→ Instructions for the task: From the passage on resilience in healthcare, reproduce the stretch from "Researchers from Erasmus" through "systems more resilient?" word for word.

→ Exercise passage:
########################################

Researchers from Erasmus School of Health Policy & Management and the Pandemic & Disaster Preparedness Centre publish a knowledge agenda on resilience in healthcare. ‘When we think of resilience in healthcare, we often think of systems and organisations, but ultimately, it is about how people in care can act resiliently.’
The knowledge agenda for research on resilient health systems brings together the key policy and science questions for a resilient Dutch healthcare system. In disasters and pandemics, healthcare institutions are expected to be resilient, but what is actually meant by resilience? And what else do we need to know to make healthcare systems more resilient?
According to researcher Robert Borst, resilient care systems must be designed in such a way that they serve practice and people. This sometimes still receives little attention in research and policy. Borst: ‘When we talk about resilient care systems, we talk about structures, rules and organisations, but rarely about work and people. But in practice, it is people who act resiliently. We need to create systems that are supportive of this.’
Borst worked on the knowledge agenda together with Karin van Vuuren, Bert de Graaff and Roland Bal. They conducted a literature review and analysis of policy documents, among others, related to the COVID-19 pandemic and flooding in Limburg in 2021. They also held qualitative interviews with experts from different fields of Dutch healthcare.
Disasters and crises
The researchers additionally organised a working conference. The emphasis here was to hear not only scientific experts, but also policymakers and people in the field: ‘We had people at the controls at VWS at the time of disasters and crises. And people on the ground who are actually facing viruses, floods or shortages. Our meeting went through all of the layers.’

########################################

[Saved data entries]
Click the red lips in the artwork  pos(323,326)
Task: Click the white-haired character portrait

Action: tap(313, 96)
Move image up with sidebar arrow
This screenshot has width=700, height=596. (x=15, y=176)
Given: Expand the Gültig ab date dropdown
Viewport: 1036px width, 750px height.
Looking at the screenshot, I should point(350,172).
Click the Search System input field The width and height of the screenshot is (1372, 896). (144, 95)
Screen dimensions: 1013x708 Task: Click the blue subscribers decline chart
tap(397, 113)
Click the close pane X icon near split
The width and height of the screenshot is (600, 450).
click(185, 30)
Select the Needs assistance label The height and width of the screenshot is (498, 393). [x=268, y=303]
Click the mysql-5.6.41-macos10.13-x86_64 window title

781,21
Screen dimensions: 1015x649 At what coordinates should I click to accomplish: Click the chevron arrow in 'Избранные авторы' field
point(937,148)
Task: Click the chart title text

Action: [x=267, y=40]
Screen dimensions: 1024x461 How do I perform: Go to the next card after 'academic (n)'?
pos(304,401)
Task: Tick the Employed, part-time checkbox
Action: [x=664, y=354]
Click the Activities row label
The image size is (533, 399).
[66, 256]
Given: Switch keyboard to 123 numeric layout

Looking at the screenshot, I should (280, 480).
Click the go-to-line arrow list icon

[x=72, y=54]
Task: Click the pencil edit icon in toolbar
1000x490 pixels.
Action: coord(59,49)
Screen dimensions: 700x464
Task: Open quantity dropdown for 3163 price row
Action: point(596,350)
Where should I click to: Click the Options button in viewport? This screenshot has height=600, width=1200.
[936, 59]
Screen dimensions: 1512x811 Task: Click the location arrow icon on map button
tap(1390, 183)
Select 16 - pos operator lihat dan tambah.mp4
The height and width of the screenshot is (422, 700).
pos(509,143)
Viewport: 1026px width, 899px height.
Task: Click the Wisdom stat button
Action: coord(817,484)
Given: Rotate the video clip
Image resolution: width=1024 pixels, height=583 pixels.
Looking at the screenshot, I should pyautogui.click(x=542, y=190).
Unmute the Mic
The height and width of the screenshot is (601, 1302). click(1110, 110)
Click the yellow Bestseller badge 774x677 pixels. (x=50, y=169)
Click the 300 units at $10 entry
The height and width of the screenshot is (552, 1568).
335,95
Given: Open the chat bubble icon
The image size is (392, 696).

########################################

→ Exercise response:
Researchers from Erasmus School of Health Policy & Management and the Pandemic & Disaster Preparedness Centre publish a knowledge agenda on resilience in healthcare. ‘When we think of resilience in healthcare, we often think of systems and organisations, but ultimately, it is about how people in care can act resiliently.’
The knowledge agenda for research on resilient health systems brings together the key policy and science questions for a resilient Dutch healthcare system. In disasters and pandemics, healthcare institutions are expected to be resilient, but what is actually meant by resilience? And what else do we need to know to make healthcare systems more resilient?